What is there to be done? For most people, the answer is to ignore the new names. This of course causes lots of problems as some names are adopted and others are not. Any use of this approach makes field work nearly impossible and mangles database back-compatibility. It’s even worse on iNaturalist. iNaturalist has firmly adopted the approach of adding any possible proposed taxon split any graduate student has ever written in an unpublished, unreviewed paper based on supposed stolons you can see only on Tuesdays during a lunar eclipse. If you try to add a ponderosa pine, as your kindergarten teacher and all field guides describe it, you’ll get scolded. I was a curator for a time and advocated for less ridiculous taxonomic change, but just gave up under a stream of attacks on my integrity, credentials, and even an anonymous hate mail. Seriously, i’m a veteran of AOL chat rooms back when the internet was truly anonymous, and some of these ‘curators’ would give CreepyDude69’s random “ASL” IM chains a run for their money. Oh, and they all have moderation privileges as well, which CreepyDude69 didn’t. And you probably don’t either. Some of them are quite happy to abuse their power. Unfortunately, humans gotta human and iNaturalist’s onetime title of ‘nicest place on the internet’ was sadly fleeting. Taxonomic inflation (among other things) has taken its toll.
There’s another factor at work here too.
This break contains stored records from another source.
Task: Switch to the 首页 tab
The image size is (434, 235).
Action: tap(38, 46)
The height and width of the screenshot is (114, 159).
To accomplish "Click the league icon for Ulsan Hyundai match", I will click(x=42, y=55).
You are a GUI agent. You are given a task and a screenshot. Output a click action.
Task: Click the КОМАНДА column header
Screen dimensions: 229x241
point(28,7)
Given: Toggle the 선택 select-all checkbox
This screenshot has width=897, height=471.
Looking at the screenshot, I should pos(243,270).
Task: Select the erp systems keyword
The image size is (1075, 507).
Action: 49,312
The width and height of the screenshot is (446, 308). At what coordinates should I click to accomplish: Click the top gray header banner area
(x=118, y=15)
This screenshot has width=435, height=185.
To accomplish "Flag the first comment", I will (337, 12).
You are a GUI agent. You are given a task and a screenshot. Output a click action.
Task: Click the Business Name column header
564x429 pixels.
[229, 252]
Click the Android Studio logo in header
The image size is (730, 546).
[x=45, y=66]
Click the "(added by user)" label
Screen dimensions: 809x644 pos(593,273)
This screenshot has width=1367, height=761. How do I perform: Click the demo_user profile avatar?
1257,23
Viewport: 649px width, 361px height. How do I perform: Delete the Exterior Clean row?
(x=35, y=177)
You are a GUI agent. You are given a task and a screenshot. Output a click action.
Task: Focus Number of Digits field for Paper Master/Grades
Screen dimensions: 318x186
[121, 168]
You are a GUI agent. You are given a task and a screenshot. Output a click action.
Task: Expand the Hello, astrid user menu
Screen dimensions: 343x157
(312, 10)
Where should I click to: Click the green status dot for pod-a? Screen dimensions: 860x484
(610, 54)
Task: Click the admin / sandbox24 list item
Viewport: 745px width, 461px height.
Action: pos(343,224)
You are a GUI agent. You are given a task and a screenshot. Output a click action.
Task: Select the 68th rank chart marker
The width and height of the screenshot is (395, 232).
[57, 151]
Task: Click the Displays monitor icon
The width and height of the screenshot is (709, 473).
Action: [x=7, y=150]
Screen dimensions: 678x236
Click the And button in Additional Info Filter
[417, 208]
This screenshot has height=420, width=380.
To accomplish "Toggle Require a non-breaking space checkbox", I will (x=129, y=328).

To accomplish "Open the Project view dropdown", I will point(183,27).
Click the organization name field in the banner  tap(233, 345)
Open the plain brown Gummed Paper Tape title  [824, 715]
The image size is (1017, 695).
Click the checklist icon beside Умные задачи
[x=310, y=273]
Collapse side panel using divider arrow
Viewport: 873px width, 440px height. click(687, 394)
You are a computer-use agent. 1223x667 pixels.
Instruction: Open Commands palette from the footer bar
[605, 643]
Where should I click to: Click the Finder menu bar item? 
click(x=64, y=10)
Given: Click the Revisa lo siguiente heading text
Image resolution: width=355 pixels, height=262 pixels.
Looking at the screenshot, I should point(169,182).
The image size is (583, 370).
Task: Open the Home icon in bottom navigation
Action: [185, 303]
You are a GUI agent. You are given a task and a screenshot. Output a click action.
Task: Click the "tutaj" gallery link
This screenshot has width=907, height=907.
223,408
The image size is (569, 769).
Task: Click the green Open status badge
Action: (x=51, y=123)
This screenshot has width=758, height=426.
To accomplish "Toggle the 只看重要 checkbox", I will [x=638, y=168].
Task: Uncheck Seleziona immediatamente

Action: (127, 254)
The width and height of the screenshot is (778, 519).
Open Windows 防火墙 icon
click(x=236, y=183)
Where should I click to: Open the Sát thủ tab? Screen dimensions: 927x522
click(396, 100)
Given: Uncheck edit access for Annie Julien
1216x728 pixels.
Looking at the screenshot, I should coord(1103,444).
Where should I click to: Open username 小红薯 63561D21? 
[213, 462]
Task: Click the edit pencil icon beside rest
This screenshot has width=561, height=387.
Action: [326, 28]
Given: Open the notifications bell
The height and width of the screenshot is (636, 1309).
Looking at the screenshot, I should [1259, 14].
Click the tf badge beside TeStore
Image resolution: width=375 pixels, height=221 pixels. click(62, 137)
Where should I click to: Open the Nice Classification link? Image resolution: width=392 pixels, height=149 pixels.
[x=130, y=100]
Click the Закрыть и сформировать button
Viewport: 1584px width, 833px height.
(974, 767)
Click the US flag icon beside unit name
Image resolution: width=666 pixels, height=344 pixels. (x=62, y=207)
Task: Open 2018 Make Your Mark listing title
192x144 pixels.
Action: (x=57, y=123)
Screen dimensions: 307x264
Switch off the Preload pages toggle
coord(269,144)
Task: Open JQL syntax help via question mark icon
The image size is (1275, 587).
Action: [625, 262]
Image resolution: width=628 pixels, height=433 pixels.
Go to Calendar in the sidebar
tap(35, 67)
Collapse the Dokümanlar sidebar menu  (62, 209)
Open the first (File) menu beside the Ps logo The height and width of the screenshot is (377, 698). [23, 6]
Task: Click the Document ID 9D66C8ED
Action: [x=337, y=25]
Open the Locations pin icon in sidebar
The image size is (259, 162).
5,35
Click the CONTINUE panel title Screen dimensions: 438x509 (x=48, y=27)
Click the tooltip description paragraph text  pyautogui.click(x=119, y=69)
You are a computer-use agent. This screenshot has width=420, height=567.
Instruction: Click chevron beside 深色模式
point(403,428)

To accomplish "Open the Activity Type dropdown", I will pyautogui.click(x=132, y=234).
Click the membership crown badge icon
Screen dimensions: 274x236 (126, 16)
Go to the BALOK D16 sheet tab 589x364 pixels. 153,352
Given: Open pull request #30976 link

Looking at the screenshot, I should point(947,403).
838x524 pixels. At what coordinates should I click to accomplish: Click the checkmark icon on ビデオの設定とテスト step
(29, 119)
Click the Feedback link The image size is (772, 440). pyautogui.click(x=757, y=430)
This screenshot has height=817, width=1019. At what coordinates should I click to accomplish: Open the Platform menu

There’s the idea that if you declare these minute variations as their own species, more things are tracked as rare, and more species will get protected. There are two problems with this. One is that it’ll be nearly impossible to monitor things that are nearly impossible to tell apart. The other is that those of us in the USA are dealing with people who would literally declare a leaking oil drum the head of the EPA if they could get the Supreme Court to grant it personhood. They are not going to suddenly conserve cryptic species just because someone’s genetic analysis proves it is technically distinct. No, just stop with this. Locally appropriate ecotypes and disjunct or edge-of-range populations need protection, but declaring everything its own species isn’t going to go the way you think it will. It leads to impressive species lists, and a lot of ‘rare’ species and probably used to be a decent way to get grant funding. But it isn’t doing ecology any favors.
Ok… wait a minute. Don’t send me that hate email yet. Hear me out. I absolutely believe that the field of genetics is a gamechanger for ecology, that it’s worth tracking the evolution and genetic ancestry of populations, and it’s a worthwhile endeavor and an act of love to describe every little variation of a species as it’s own entity. Look, i’m autistic af, i completely get the urge and support it. Just… maybe consider making Eclipse-Stoloned False-Foamflower a subspecies or variety instead of a species next time? No one gets grant money any more anyway. Let’s actually create a naming system that will still work in this proto-apocalyptic wasteland, okay? And don’t let CreepyDude69 describe any new species of dog stinkhorn mushroom, that just isn’t going to go well.
The world is incredibly complex, and that’s awesome! Just.. some things don’t need to be complex for no good reason. Consider limiting the length of your new genus name, please. The Rite-In-The-Rain paper doesn’t work that well anymore, and seriously, some protocols really do make you write the whole name on a field sheet. And seriously… what is the deal with Chamaepericlymenum? I don’t care if Linnaeus and Charles Darwin penned the name together on the Beagle. They are dead now and won’t care… just stop.